Thanks for the 2001 season. No, it didn’t end the way everyone would have liked, with an SEC championship and a berth in another BCS national title game. But still it was a heck of a ride. Gritty wins that year over Arkansas, LSU, Alabama, South Carolina, and Notre Dame—not to mention rallying from a 21-point deficit at Kentucky—only set the stage for a spectacular night in Gainesville. The Vols prevailed in a top-five showdown, defeating the Gators 34–32 after entering the game more than two-touchdown underdogs. LSU won the rematch one week later in Atlanta, but a bowl win over Michigan—the first meeting between these traditional powers—capped an 11–2 campaign that saw the Vols finish fourth in the AP poll.

Thanks for the overtime experiences. It took six extra periods to topple Arkansas in 2002, five for the win at Alabama in 2003, and four more at Kentucky in 2007 to clinch the SEC Eastern Division title. You became a master motivator when the ball was placed at the 25-yard line, winning six straight OT games from 2002–07.
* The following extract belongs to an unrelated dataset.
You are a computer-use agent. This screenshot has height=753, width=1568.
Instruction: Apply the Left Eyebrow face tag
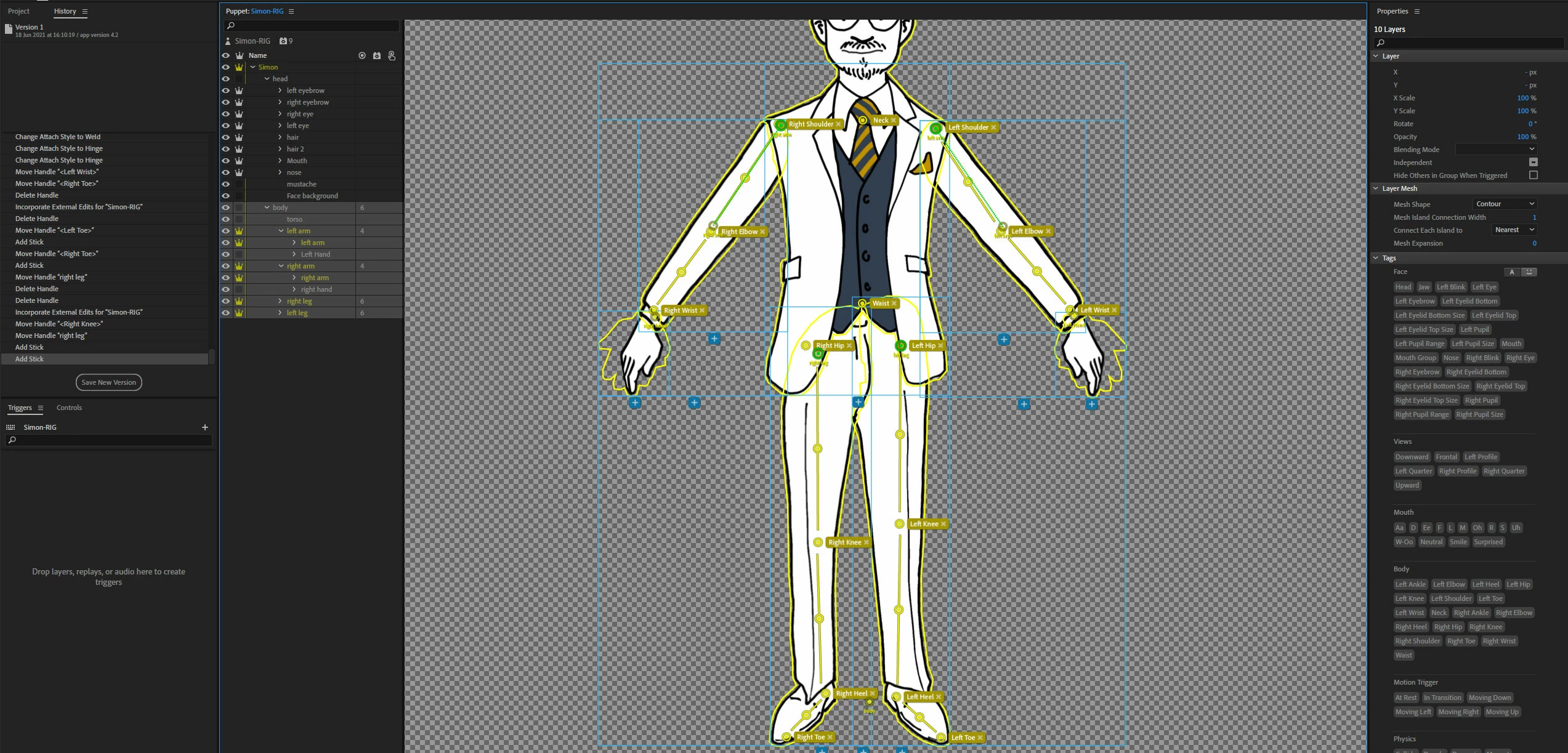click(x=1415, y=301)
Thanks for believing in America’s youth. Tennessee began the 2004 season with a pair of true freshman quarterbacks in Brent Schaeffer and Erik Ainge. The results were an appearance in the SEC Championship Game, a smashing Cotton Bowl victory, and a 10–3 finish.
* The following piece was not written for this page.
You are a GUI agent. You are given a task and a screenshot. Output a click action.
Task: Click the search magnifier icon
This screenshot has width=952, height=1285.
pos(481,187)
Thanks for the great run against Alabama. An 11–5 career coaching record versus the Crimson Tide is no small accomplishment. Even sweeter was becoming the first school and head coach in history to post seven consecutive wins over Alabama (1995–2001).
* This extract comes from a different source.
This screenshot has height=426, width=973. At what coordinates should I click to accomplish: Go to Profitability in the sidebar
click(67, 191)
And finally, thanks for the pageantry of the SEC Championship Game. The Vols have played five times in the league’s premier event, all with Phillip Fulmer patrolling the sideline. You won two nail-­biters and lost three heartbreakers, but over the final decade of your tenure you never went more than 3 years without taking a team to Atlanta.

Welcome, Lane Kiffin

2009sp_fea_football1Lane Kiffin, former head coach of the Oakland Raiders and former offensive coordinator at the University of Southern California, has joined the Vols as the 21st head football coach in UT history.

In Kiffin’s 3 years as recruiting coordinator at USC, the Trojans had the top-ranked recruiting class in college football each year. He was named one of the nation’s top 25 recruiters and as offensive coordinator guided the Trojans to first place nationally in total offense.

Kiffin began his coaching career at his alma mater, Fresno State, working with quarterbacks and wide receivers from 1997 to 1998. He was an assistant at Colorado State in 1999, and made his first stop in the NFL with the Jacksonville Jaguars in 2000.

He was a quarterback at Fresno State for three seasons (1994–96) and earned a bachelor’s degree there in 1998. A native of Bloomington, Minnesota, Kiffin is married to Layla Reaves Kiffin. They have three children.